---- Text section
You are playing a 8x8 Minesweeper game.

- A number (0–10) shows how many adjacent mines a revealed cell has.

- A '?' means the cell is hidden.

- You have flagged these mines: {flagged_mines}

- You know these cells are safe: {known_safe}

- Your job is to choose ONE hidden cell that is least likely to contain a mine.

- Use the following logic:

 - If a cell shows '1' and touches exactly one '?', that cell must be a mine.

 - If a cell shows '1' and touches one already flagged mine, other neighbors are safe.

 - Cells next to '0's are generally safe.

You have the following board:

{board_text}

Here are all valid hidden cells you can choose from:

{valid_moves}

Step-by-step:

1. List {k} possible cells to click next.

2. For each, explain why it might be safe (based on adjacent numbers and known info).

3. Rate each move from 0.0 to 1.0 as a safety score (1 = definitely safe).

Return your answer in this exact JSON format:

[

 {{ "cell": [row, col], "reason": "...", "score": 0.95 }},

 ...

]

"""

   try:

       response = client.chat.completions.create(

           model="gpt-4o",

           messages=[{"role": "user", "content": prompt}],

           temperature=0.3,

       )

       content = response.choices[0].message.content.strip()

       print("\n[THOUGHTS GENERATED]\n", content)

       return json.loads(content)

   except Exception as e:

       print("[Error in LLM Generation]", e)

       return []

This might look a little long but the essential part of the function is the prompt part which not only explains the rules of the game to the LLM (how to understand the board, which moves are valid, etc. ) and also the reasoning behind each valid move. Moreover, it tells how to assign a score to each possible move. These construct our branches of thoughts and finally, our tree ToT. For example, we have a step by step guide:

1. List {k} possible cells to click next.

2. For each, explain why it might be safe (based on adjacent numbers and known info).

3. Rate each move from 0.0 to 1.0 as a safety score (1 = definitely safe).

These lines guide the LLM to propose multiple moves and to justify each of these moves based on the current state; it then has to evaluate each of these possible moves by a score ranging from 0 to 1. The agent will use these scores to find the best option.

We now build an LLM agent using these generated thoughts to move a “real” move. Consider the following code:

def tot_llm_agent(board, revealed, flagged_mines, known_safe):

   thoughts = llm_generate_thoughts(board, revealed, flagged_mines, known_safe, k=5)

   if not thoughts:

       print("[ToT] Falling back to baseline agent due to no thoughts.")

       return baseline_agent(board, revealed)

   thoughts = [t for t in thoughts if 0 <= t["cell"][0] < BOARD_SIZE and 0 <= t["cell"][1] < BOARD_SIZE]

   thoughts.sort(key=lambda x: x["score"], reverse=True)

   for t in thoughts:

       if t["score"] >= 0.9:

           move = tuple(t["cell"])

           print(f"[ToT] Confidently choosing {move} with score {t['score']}")

           return move

   print("[ToT] No high-confidence move found, using baseline.")

   return baseline_agent(board, revealed)
--------
## Task to carry out
In the Minesweeper agent text, edit the stretch from "- If a cell shows '1' and touches exactly" through "neighbors are safe." so that "borders" replaces "touches", and give that stretch again.
---- Dataset
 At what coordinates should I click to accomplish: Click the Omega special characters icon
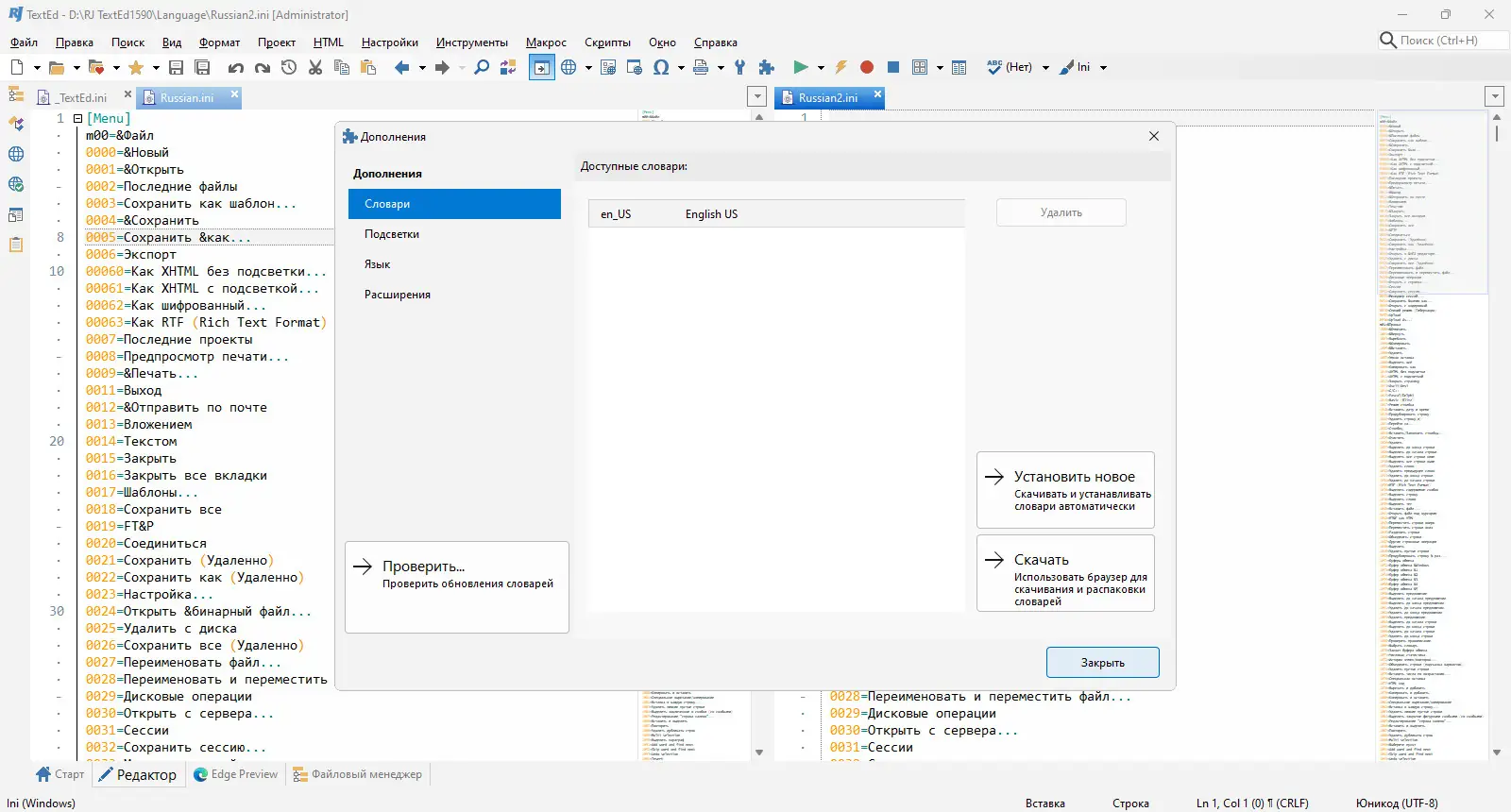(x=661, y=67)
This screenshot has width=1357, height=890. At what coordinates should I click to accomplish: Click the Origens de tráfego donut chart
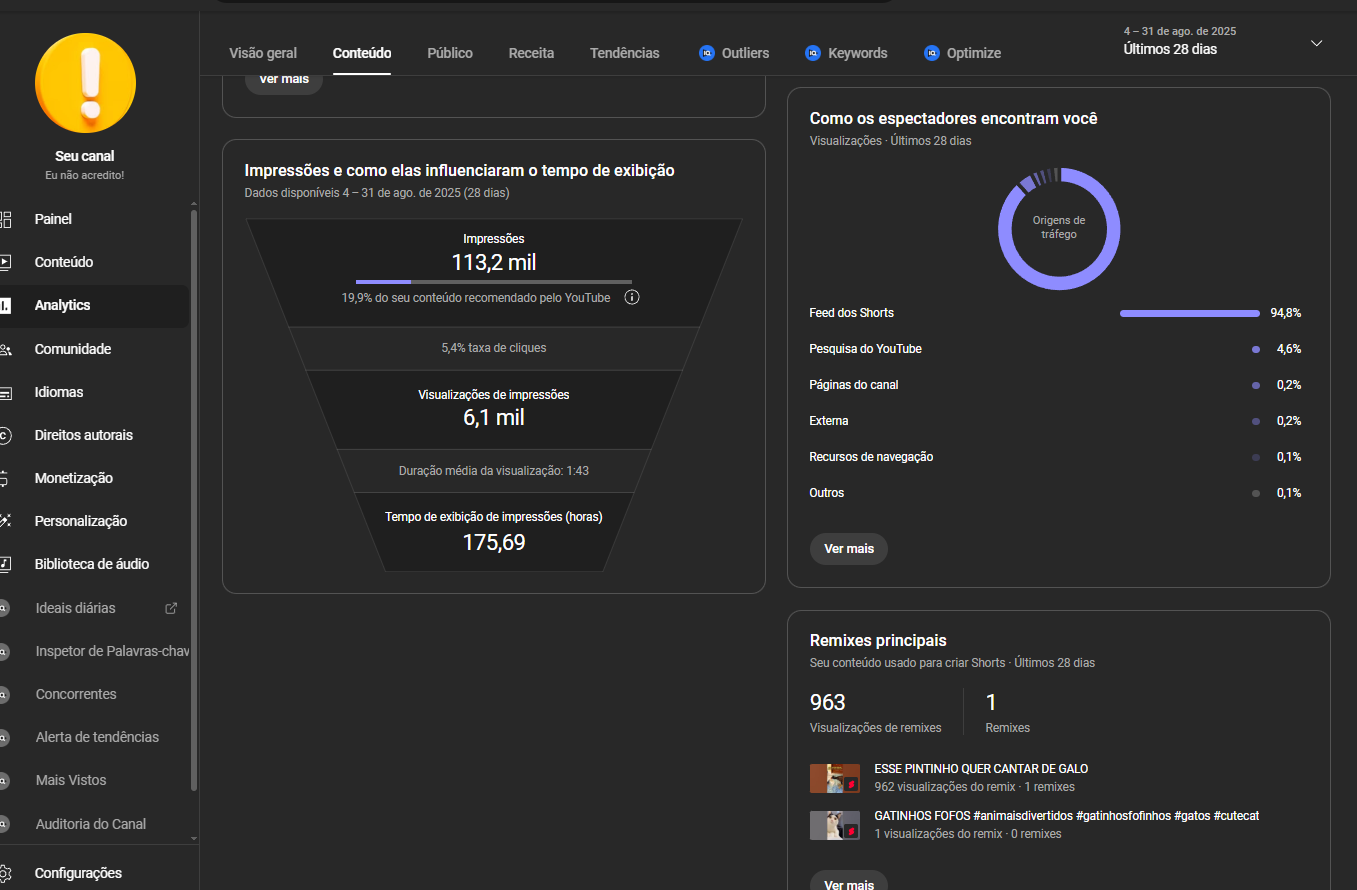coord(1058,229)
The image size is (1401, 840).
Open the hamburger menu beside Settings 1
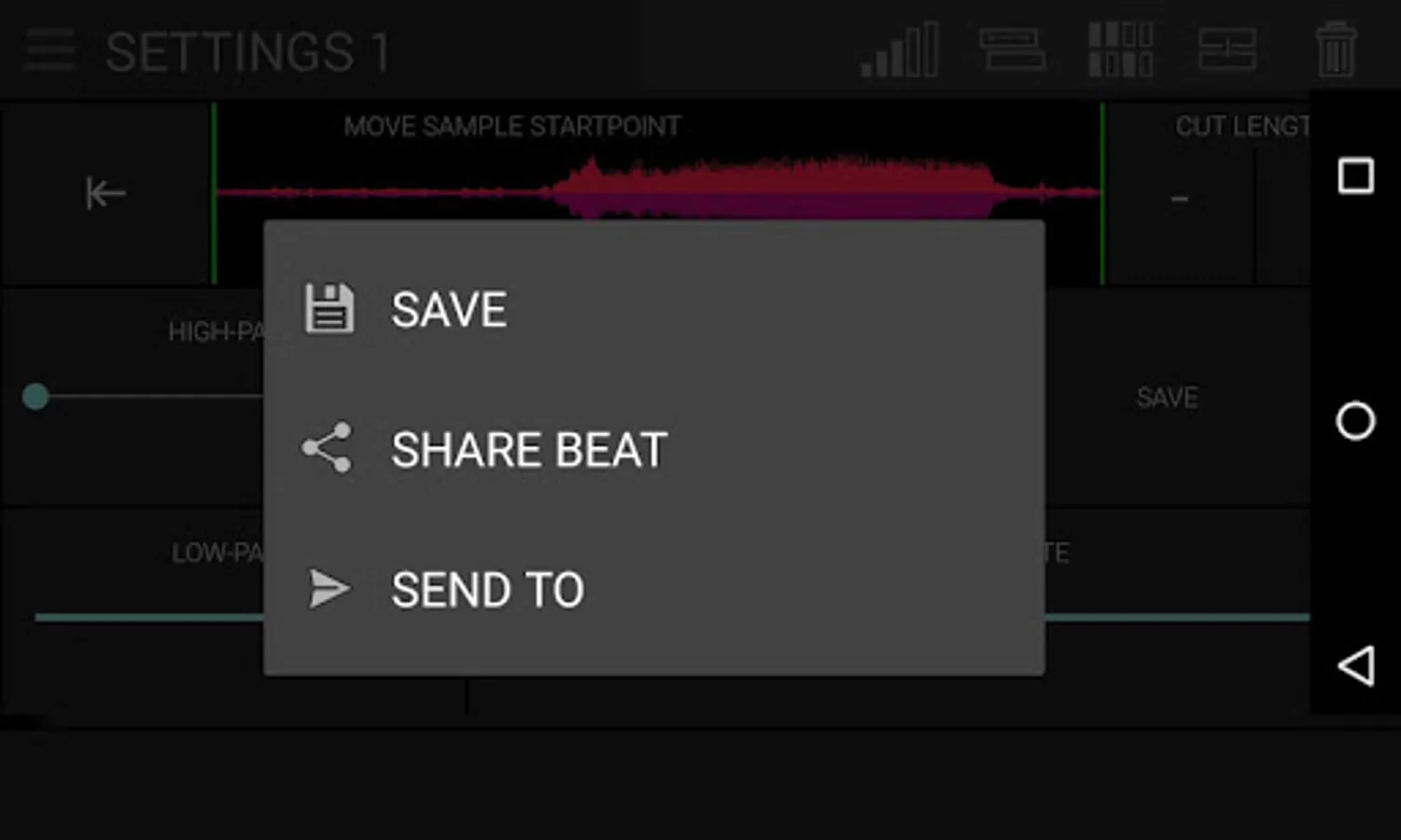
--------
## Your solution
- If a cell shows '1' and borders exactly one '?', that cell must be a mine.

 - If a cell shows '1' and borders one already flagged mine, other neighbors are safe.